━━ Records for this exercise
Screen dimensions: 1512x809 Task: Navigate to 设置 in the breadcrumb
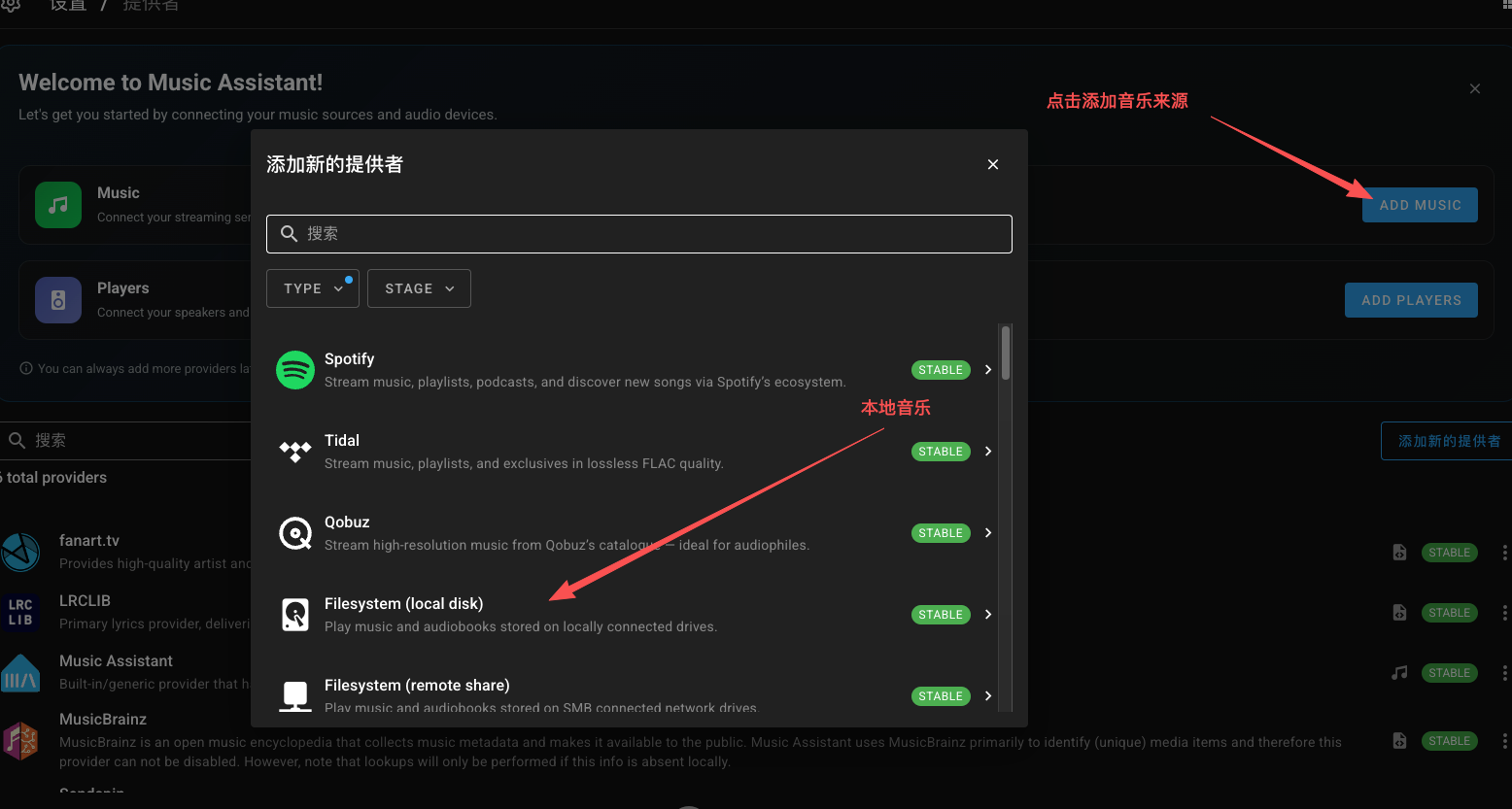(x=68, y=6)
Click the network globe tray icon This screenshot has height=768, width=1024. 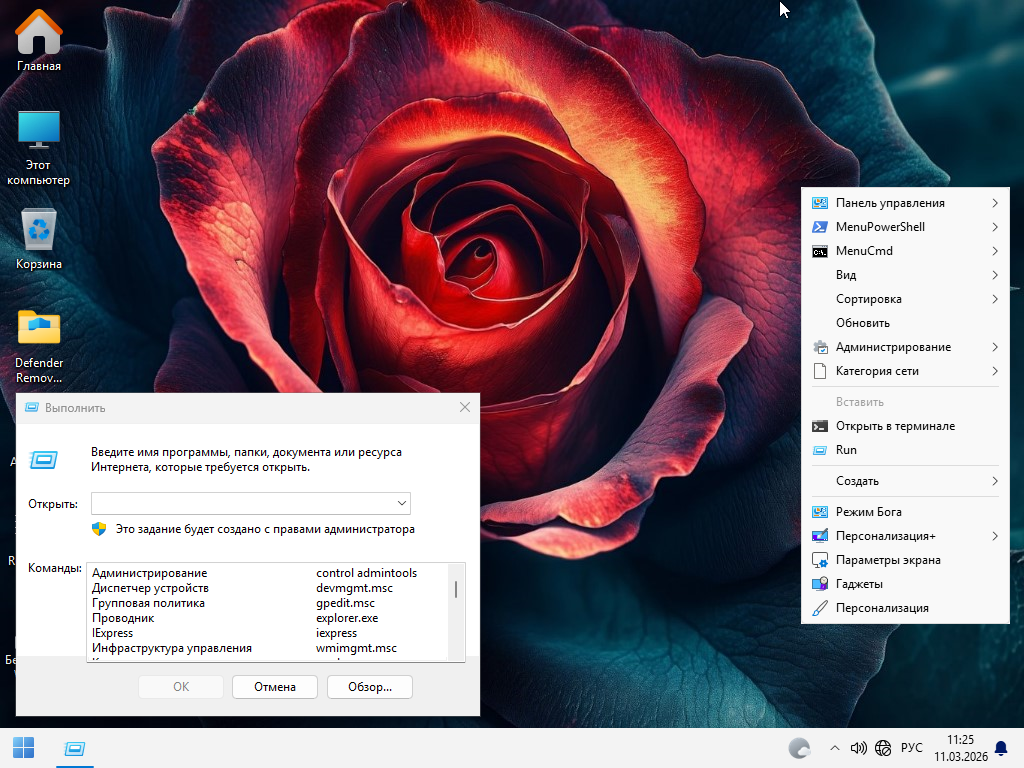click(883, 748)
━━━━
━━ Records for this exercise
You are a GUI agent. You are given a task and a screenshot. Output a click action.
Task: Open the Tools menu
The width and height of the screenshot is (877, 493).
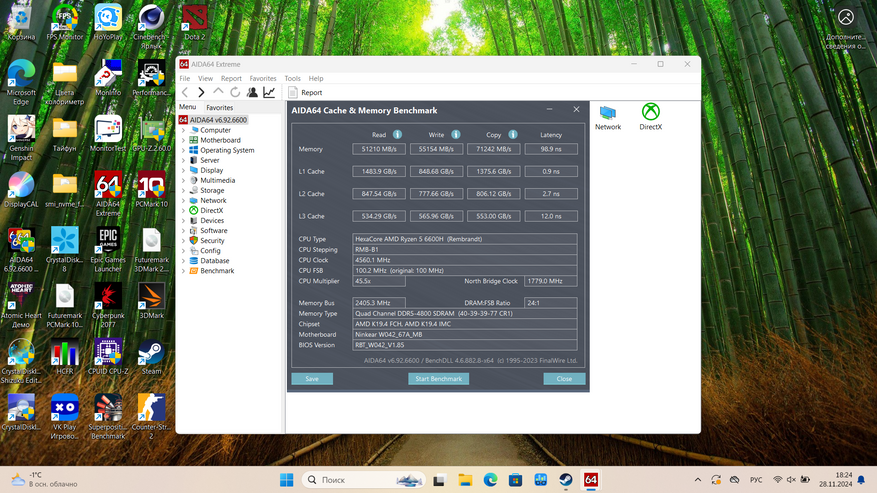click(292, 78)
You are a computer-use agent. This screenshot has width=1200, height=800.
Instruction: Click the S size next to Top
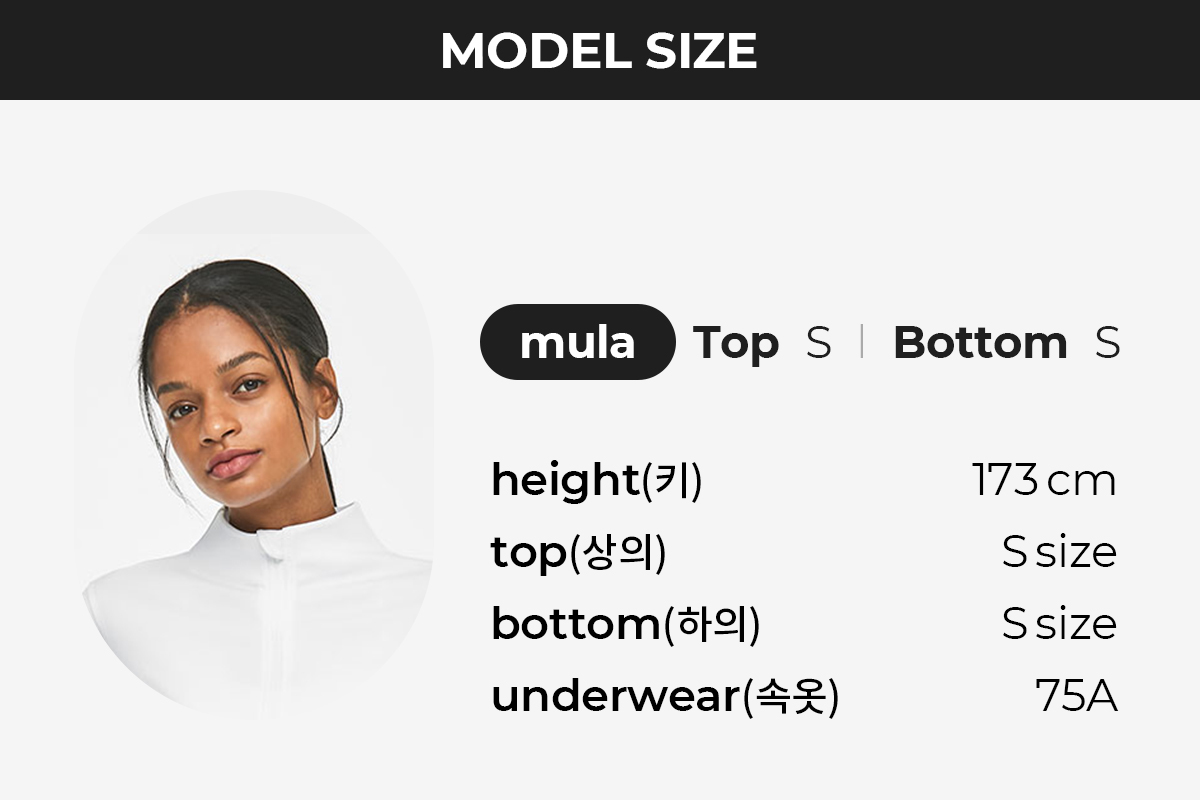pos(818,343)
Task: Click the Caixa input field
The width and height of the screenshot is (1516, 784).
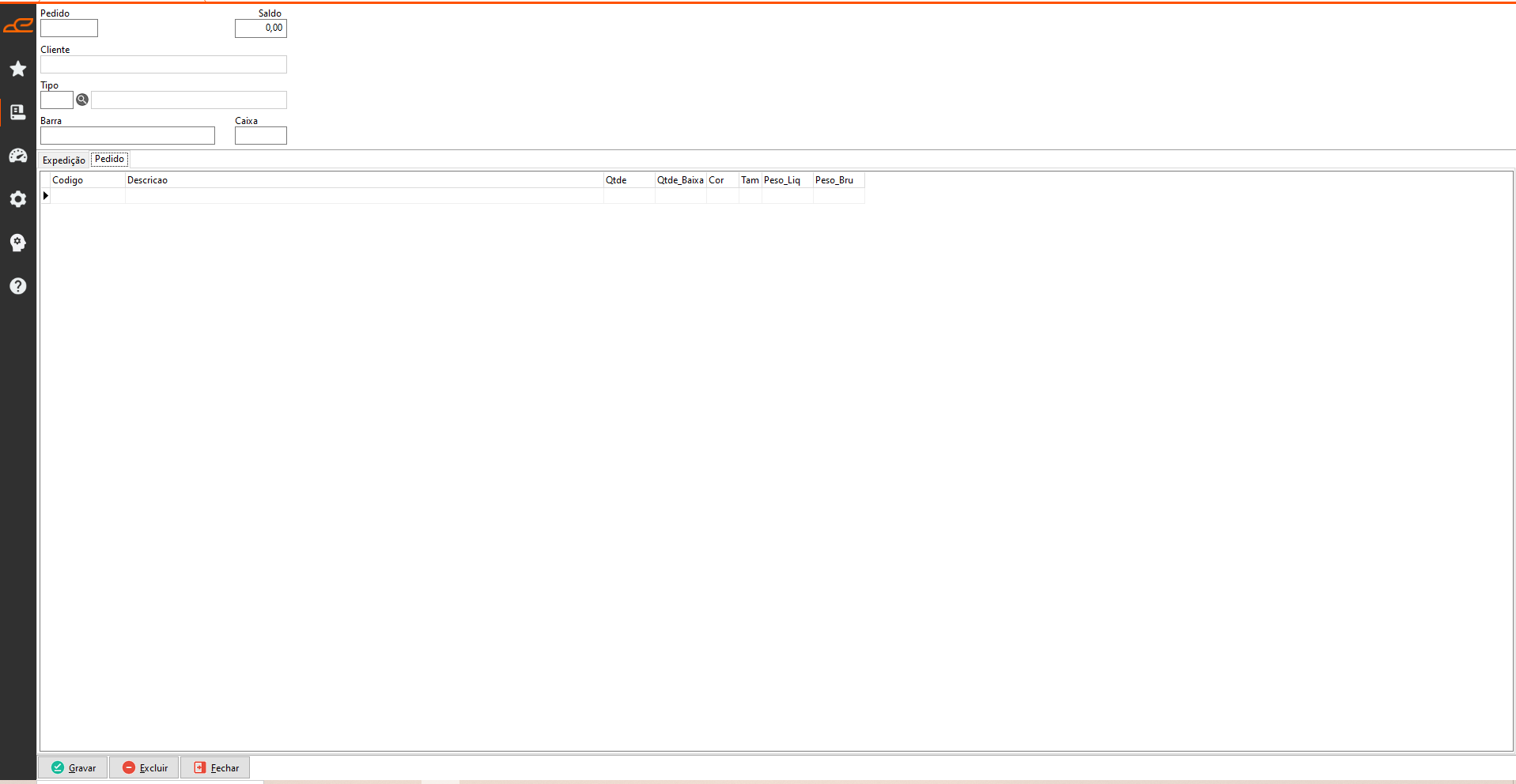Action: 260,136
━━━━
## [Challenge]
In the material from the line with "You are a computer-use" up to and including the line with "Action: 260,136", replace "screenshot" with "screen capture" and give those lines again with everything else unchanged. Leave the pictures out.

## [Result for this task]
You are a computer-use agent. This screen capture has width=1200, height=800.
Instruction: Click the S size next to Top
pos(818,343)
Task: Click the Caixa input field
The width and height of the screen capture is (1516, 784).
Action: 260,136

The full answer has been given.